# WHAT TO WORK ON:
**A.** Can you output, word for word, the part of the ClO2 gas test text that begins at "Schematic diagram of" and stops after "the entry door."?
**B.** Can you pick up the ClO2 gas test text after its last sentence and carry it on?

# TEXT:
+===+

Schematic diagram of a test room. Size of the test room was as follows: volume 87 m3, width 5.5 m×length 6.1 m×height 2.6 m. Paper discs with bacterium were placed on the ceiling (No. 1, 2), walls (No. 4, 5) and floor (No. 7, 8). Biological indicators were placed on the ceiling (No.1, 2, 3), walls (No. 4, 5, 6), floor (No. 7, 8, 9), and in a covered plastic petri dish on the lab bench (No.10). Two tube lines for air sampling were placed at the wall close to the entry door.
Colony forming unit determination
After 24 h of treatment with gas, control (non-exposed) and gas-exposed paper discs were transferred into a 15-ml sterile tube containing 10 ml PBS and vortexed for 1 min. Following extraction, 10-fold dilutions were performed as needed, and 0.1 ml of each dilution was inoculated onto two kinds of selective agar: desoxycholate-hydrogen sulfite-lactose agar (Eiken Chemical Co., Ltd., Tokyo, Japan) for E. coli and X-SA agar (Nissui Pharmaceutical Co., Ltd., Tokyo, Japan) for S. aureus. Following incubation at 37°C for 24 h, the number of colonies was counted, and the viable cell counts on the plates were determined as CFU/disc. Log reduction in viable organisms exposed to ClO2 gas was assessed through comparison with the serial dilution plate counts of the non-exposed control organisms. Samples with 0 CFU on plates were assigned a value of 1 CFU in order to obtain a log value of 0.

+===+

# PROVIDED INFORMATION:
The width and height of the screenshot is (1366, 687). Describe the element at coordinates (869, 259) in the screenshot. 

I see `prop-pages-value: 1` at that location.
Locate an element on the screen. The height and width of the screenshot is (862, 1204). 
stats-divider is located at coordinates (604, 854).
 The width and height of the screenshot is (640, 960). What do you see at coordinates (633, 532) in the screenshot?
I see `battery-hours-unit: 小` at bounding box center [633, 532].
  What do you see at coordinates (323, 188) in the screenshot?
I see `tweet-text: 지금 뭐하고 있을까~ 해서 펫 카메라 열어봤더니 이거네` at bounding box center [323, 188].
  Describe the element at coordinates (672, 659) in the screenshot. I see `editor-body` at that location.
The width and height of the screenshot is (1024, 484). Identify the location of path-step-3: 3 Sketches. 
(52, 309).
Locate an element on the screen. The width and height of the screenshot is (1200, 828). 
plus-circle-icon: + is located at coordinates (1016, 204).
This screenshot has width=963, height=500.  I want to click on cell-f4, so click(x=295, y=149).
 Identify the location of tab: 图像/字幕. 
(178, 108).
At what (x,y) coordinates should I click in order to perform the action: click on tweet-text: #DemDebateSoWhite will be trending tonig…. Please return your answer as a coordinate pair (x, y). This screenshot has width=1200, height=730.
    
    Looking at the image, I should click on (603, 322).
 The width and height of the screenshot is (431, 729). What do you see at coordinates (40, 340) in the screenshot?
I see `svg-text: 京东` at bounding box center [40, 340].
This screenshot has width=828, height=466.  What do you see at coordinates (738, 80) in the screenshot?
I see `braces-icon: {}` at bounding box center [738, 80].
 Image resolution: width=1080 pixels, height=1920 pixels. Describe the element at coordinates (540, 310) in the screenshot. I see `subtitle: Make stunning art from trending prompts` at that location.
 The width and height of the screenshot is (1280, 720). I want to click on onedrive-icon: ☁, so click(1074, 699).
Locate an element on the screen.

+===+

# RESULTS BY TASK:
**A.**
Schematic diagram of a test room. Size of the test room was as follows: volume 87 m3, width 5.5 m×length 6.1 m×height 2.6 m. Paper discs with bacterium were placed on the ceiling (No. 1, 2), walls (No. 4, 5) and floor (No. 7, 8). Biological indicators were placed on the ceiling (No.1, 2, 3), walls (No. 4, 5, 6), floor (No. 7, 8, 9), and in a covered plastic petri dish on the lab bench (No.10). Two tube lines for air sampling were placed at the wall close to the entry door.

**B.**
Statistics
All data are expressed as mean values ± SD. Statistical analyses were performed by using EXSAS version 7. 6 (Arm, Osaka, Japan) which is based on SAS release 9.1.3 (SAS Institute, Tokyo, Japan). The antibacterial effects of ClO2 gas were analyzed by Student’s t tests. Differences yielding a P value less than 0.05 were considered statistically significant.
Results
Generation of ClO2 gas in a test chamber
We first evaluated the changes in the gas concentrations generated by different ratios of 3.35% sodium chlorite solution (4.0 ml/m3) to 85% phosphoric acid. When mixed at a 2:1 volume ratio, ClO2 gas levels increased rapidly and reached maximum levels within 15 min, while a mixture at a 50:1 volume ratio exhibited a slow increase in gas levels (Fig. 2A). In the case of a 10:1 volume ratio, gas levels peaked at 30 min after gas generation, and then decreased thereafter (Fig. 2A). The ratio of 10:1 was chosen for further evaluation because it was found to be a ratio neither too fast nor too slow for gas generation.
Fig. 2.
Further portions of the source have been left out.